-- Dataset excerpts follows --
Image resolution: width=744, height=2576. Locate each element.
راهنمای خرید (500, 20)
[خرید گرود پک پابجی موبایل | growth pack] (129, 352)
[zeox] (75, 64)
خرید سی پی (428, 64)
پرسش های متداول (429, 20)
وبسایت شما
-- Dataset excerpts concluded --
> **Your objective**:
All records above must be printed again, exactly.

> **Reply**:
Image resolution: width=744, height=2576. Locate each element.
راهنمای خرید (500, 20)
[خرید گرود پک پابجی موبایل | growth pack] (129, 352)
[zeox] (75, 64)
خرید سی پی (428, 64)
پرسش های متداول (429, 20)
وبسایت شما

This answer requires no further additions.